Available records »
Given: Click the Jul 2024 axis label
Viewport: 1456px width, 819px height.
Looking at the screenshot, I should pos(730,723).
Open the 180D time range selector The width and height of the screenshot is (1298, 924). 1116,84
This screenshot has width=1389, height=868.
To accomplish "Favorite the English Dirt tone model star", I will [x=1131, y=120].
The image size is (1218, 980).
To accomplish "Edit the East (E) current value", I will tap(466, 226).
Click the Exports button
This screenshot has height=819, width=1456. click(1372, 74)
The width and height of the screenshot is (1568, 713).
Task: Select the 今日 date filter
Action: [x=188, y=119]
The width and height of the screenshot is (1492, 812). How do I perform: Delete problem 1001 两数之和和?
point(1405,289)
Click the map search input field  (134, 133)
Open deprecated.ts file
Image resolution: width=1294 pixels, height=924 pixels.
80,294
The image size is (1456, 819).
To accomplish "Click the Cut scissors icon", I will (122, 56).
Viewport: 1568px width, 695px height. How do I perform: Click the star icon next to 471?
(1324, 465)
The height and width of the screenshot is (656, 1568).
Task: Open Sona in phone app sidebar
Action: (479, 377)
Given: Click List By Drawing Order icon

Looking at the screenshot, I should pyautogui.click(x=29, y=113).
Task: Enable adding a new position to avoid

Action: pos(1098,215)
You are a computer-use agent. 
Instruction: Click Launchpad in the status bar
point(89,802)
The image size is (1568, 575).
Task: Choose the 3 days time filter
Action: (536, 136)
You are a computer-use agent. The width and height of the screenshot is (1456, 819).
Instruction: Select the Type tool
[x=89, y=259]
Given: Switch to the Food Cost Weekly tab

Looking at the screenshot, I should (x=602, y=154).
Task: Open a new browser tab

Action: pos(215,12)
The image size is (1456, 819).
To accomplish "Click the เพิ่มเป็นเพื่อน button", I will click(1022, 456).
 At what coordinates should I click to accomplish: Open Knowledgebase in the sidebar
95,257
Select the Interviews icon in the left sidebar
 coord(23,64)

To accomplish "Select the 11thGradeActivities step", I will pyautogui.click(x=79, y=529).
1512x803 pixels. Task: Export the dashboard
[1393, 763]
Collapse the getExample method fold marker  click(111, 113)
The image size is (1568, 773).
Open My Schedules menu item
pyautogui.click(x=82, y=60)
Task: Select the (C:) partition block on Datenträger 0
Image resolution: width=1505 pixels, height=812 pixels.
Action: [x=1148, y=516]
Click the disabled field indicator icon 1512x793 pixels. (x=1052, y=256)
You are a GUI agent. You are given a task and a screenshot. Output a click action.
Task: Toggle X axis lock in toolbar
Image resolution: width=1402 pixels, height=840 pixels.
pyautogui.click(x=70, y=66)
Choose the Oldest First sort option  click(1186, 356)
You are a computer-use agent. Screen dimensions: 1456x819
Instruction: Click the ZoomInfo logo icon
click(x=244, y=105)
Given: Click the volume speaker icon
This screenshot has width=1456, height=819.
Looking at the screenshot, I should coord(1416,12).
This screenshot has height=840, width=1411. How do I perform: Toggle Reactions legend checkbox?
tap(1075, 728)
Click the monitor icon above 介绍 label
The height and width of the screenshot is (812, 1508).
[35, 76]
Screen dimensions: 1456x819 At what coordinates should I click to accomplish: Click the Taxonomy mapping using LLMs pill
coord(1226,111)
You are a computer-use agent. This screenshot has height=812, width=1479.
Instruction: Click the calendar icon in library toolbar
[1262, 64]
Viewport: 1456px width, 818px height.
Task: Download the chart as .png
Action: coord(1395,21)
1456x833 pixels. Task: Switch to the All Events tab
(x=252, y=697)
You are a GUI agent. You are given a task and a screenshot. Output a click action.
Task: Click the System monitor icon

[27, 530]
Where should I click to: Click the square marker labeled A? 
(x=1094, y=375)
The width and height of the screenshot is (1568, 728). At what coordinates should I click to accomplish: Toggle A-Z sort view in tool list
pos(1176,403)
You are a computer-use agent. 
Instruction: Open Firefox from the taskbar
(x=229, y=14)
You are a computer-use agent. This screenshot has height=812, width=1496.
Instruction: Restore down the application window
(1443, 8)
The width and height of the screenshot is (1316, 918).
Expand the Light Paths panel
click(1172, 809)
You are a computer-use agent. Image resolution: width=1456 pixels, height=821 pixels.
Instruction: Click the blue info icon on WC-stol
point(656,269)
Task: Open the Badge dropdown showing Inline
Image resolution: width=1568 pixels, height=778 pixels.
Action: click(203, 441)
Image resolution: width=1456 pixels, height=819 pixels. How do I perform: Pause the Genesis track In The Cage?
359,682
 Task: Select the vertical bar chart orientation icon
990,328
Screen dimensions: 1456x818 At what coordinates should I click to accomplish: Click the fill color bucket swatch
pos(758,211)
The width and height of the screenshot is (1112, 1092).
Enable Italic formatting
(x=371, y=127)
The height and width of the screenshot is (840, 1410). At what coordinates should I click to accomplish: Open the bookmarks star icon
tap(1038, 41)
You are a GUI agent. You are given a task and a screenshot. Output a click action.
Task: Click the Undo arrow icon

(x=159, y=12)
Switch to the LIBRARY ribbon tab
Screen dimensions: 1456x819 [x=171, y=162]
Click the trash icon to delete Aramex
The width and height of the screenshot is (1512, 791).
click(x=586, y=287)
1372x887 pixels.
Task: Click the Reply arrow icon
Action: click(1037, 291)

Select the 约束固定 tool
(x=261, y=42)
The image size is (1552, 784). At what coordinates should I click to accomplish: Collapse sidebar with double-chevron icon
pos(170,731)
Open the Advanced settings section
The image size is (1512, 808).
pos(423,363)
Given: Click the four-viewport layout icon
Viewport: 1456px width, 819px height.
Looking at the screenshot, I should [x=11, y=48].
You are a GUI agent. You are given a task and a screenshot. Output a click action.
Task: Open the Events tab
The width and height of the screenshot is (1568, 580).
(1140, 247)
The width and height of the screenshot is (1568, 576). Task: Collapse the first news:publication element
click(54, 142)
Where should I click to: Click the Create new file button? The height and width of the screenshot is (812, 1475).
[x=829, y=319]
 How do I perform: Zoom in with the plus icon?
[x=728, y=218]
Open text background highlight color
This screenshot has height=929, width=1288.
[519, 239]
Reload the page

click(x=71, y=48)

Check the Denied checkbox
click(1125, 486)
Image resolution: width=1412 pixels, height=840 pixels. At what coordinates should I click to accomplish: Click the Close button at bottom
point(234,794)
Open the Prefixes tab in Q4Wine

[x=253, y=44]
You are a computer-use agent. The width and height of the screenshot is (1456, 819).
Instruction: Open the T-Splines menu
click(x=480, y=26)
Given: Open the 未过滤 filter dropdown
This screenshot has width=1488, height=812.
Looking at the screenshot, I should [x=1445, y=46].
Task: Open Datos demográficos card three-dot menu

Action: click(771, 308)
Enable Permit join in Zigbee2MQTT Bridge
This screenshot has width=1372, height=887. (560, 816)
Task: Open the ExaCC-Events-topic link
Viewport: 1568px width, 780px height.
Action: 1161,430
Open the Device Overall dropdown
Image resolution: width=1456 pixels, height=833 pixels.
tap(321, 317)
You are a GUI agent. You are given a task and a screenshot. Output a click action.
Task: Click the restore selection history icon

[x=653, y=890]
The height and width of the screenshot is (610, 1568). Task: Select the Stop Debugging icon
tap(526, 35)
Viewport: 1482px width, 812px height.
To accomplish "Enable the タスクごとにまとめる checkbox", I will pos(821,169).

Your assignment » Repeat the listing in full so that each line matches exactly.

Exercise output »
Given: Click the Jul 2024 axis label
Viewport: 1456px width, 819px height.
Looking at the screenshot, I should pos(730,723).
Open the 180D time range selector The width and height of the screenshot is (1298, 924). 1116,84
This screenshot has width=1389, height=868.
To accomplish "Favorite the English Dirt tone model star", I will [x=1131, y=120].
The image size is (1218, 980).
To accomplish "Edit the East (E) current value", I will tap(466, 226).
Click the Exports button
This screenshot has height=819, width=1456. click(1372, 74)
The width and height of the screenshot is (1568, 713).
Task: Select the 今日 date filter
Action: [x=188, y=119]
The width and height of the screenshot is (1492, 812). How do I perform: Delete problem 1001 两数之和和?
point(1405,289)
Click the map search input field  (134, 133)
Open deprecated.ts file
Image resolution: width=1294 pixels, height=924 pixels.
80,294
The image size is (1456, 819).
To accomplish "Click the Cut scissors icon", I will (122, 56).
Viewport: 1568px width, 695px height. How do I perform: Click the star icon next to 471?
(1324, 465)
The height and width of the screenshot is (656, 1568).
Task: Open Sona in phone app sidebar
Action: (479, 377)
Given: Click List By Drawing Order icon

Looking at the screenshot, I should pyautogui.click(x=29, y=113).
Task: Enable adding a new position to avoid

Action: pos(1098,215)
You are a computer-use agent. 
Instruction: Click Launchpad in the status bar
point(89,802)
The image size is (1568, 575).
Task: Choose the 3 days time filter
Action: (536, 136)
You are a computer-use agent. The width and height of the screenshot is (1456, 819).
Instruction: Select the Type tool
[x=89, y=259]
Given: Switch to the Food Cost Weekly tab

Looking at the screenshot, I should (x=602, y=154).
Task: Open a new browser tab

Action: pos(215,12)
The image size is (1456, 819).
To accomplish "Click the เพิ่มเป็นเพื่อน button", I will click(1022, 456).
 At what coordinates should I click to accomplish: Open Knowledgebase in the sidebar
95,257
Select the Interviews icon in the left sidebar
 coord(23,64)

To accomplish "Select the 11thGradeActivities step", I will pyautogui.click(x=79, y=529).
1512x803 pixels. Task: Export the dashboard
[1393, 763]
Collapse the getExample method fold marker  click(111, 113)
The image size is (1568, 773).
Open My Schedules menu item
pyautogui.click(x=82, y=60)
Task: Select the (C:) partition block on Datenträger 0
Image resolution: width=1505 pixels, height=812 pixels.
Action: [x=1148, y=516]
Click the disabled field indicator icon 1512x793 pixels. (x=1052, y=256)
You are a GUI agent. You are given a task and a screenshot. Output a click action.
Task: Toggle X axis lock in toolbar
Image resolution: width=1402 pixels, height=840 pixels.
pyautogui.click(x=70, y=66)
Choose the Oldest First sort option  click(1186, 356)
You are a computer-use agent. Screen dimensions: 1456x819
Instruction: Click the ZoomInfo logo icon
click(x=244, y=105)
Given: Click the volume speaker icon
This screenshot has width=1456, height=819.
Looking at the screenshot, I should coord(1416,12).
This screenshot has height=840, width=1411. How do I perform: Toggle Reactions legend checkbox?
tap(1075, 728)
Click the monitor icon above 介绍 label
The height and width of the screenshot is (812, 1508).
[35, 76]
Screen dimensions: 1456x819 At what coordinates should I click to accomplish: Click the Taxonomy mapping using LLMs pill
coord(1226,111)
You are a computer-use agent. This screenshot has height=812, width=1479.
Instruction: Click the calendar icon in library toolbar
[1262, 64]
Viewport: 1456px width, 818px height.
Task: Download the chart as .png
Action: coord(1395,21)
1456x833 pixels. Task: Switch to the All Events tab
(x=252, y=697)
You are a GUI agent. You are given a task and a screenshot. Output a click action.
Task: Click the System monitor icon

[27, 530]
Where should I click to: Click the square marker labeled A? 
(x=1094, y=375)
The width and height of the screenshot is (1568, 728). At what coordinates should I click to accomplish: Toggle A-Z sort view in tool list
pos(1176,403)
You are a computer-use agent. 
Instruction: Open Firefox from the taskbar
(x=229, y=14)
You are a computer-use agent. This screenshot has height=812, width=1496.
Instruction: Restore down the application window
(1443, 8)
The width and height of the screenshot is (1316, 918).
Expand the Light Paths panel
click(1172, 809)
You are a computer-use agent. Image resolution: width=1456 pixels, height=821 pixels.
Instruction: Click the blue info icon on WC-stol
point(656,269)
Task: Open the Badge dropdown showing Inline
Image resolution: width=1568 pixels, height=778 pixels.
Action: click(203, 441)
Image resolution: width=1456 pixels, height=819 pixels. How do I perform: Pause the Genesis track In The Cage?
359,682
 Task: Select the vertical bar chart orientation icon
990,328
Screen dimensions: 1456x818 At what coordinates should I click to accomplish: Click the fill color bucket swatch
pos(758,211)
The width and height of the screenshot is (1112, 1092).
Enable Italic formatting
(x=371, y=127)
The height and width of the screenshot is (840, 1410). At what coordinates should I click to accomplish: Open the bookmarks star icon
tap(1038, 41)
You are a GUI agent. You are given a task and a screenshot. Output a click action.
Task: Click the Undo arrow icon

(x=159, y=12)
Switch to the LIBRARY ribbon tab
Screen dimensions: 1456x819 [x=171, y=162]
Click the trash icon to delete Aramex
The width and height of the screenshot is (1512, 791).
click(x=586, y=287)
1372x887 pixels.
Task: Click the Reply arrow icon
Action: click(1037, 291)

Select the 约束固定 tool
(x=261, y=42)
The image size is (1552, 784). At what coordinates should I click to accomplish: Collapse sidebar with double-chevron icon
pos(170,731)
Open the Advanced settings section
The image size is (1512, 808).
pos(423,363)
Given: Click the four-viewport layout icon
Viewport: 1456px width, 819px height.
Looking at the screenshot, I should [x=11, y=48].
You are a GUI agent. You are given a task and a screenshot. Output a click action.
Task: Open the Events tab
The width and height of the screenshot is (1568, 580).
(1140, 247)
The width and height of the screenshot is (1568, 576). Task: Collapse the first news:publication element
click(54, 142)
Where should I click to: Click the Create new file button? The height and width of the screenshot is (812, 1475).
[x=829, y=319]
 How do I perform: Zoom in with the plus icon?
[x=728, y=218]
Open text background highlight color
This screenshot has height=929, width=1288.
[519, 239]
Reload the page

click(x=71, y=48)

Check the Denied checkbox
click(1125, 486)
Image resolution: width=1412 pixels, height=840 pixels. At what coordinates should I click to accomplish: Click the Close button at bottom
point(234,794)
Open the Prefixes tab in Q4Wine

[x=253, y=44]
You are a computer-use agent. The width and height of the screenshot is (1456, 819).
Instruction: Open the T-Splines menu
click(x=480, y=26)
Given: Open the 未过滤 filter dropdown
This screenshot has width=1488, height=812.
Looking at the screenshot, I should [x=1445, y=46].
Task: Open Datos demográficos card three-dot menu

Action: click(771, 308)
Enable Permit join in Zigbee2MQTT Bridge
This screenshot has width=1372, height=887. (560, 816)
Task: Open the ExaCC-Events-topic link
Viewport: 1568px width, 780px height.
Action: 1161,430
Open the Device Overall dropdown
Image resolution: width=1456 pixels, height=833 pixels.
tap(321, 317)
You are a GUI agent. You are given a task and a screenshot. Output a click action.
Task: Click the restore selection history icon

[x=653, y=890]
The height and width of the screenshot is (610, 1568). Task: Select the Stop Debugging icon
tap(526, 35)
Viewport: 1482px width, 812px height.
To accomplish "Enable the タスクごとにまとめる checkbox", I will pos(821,169).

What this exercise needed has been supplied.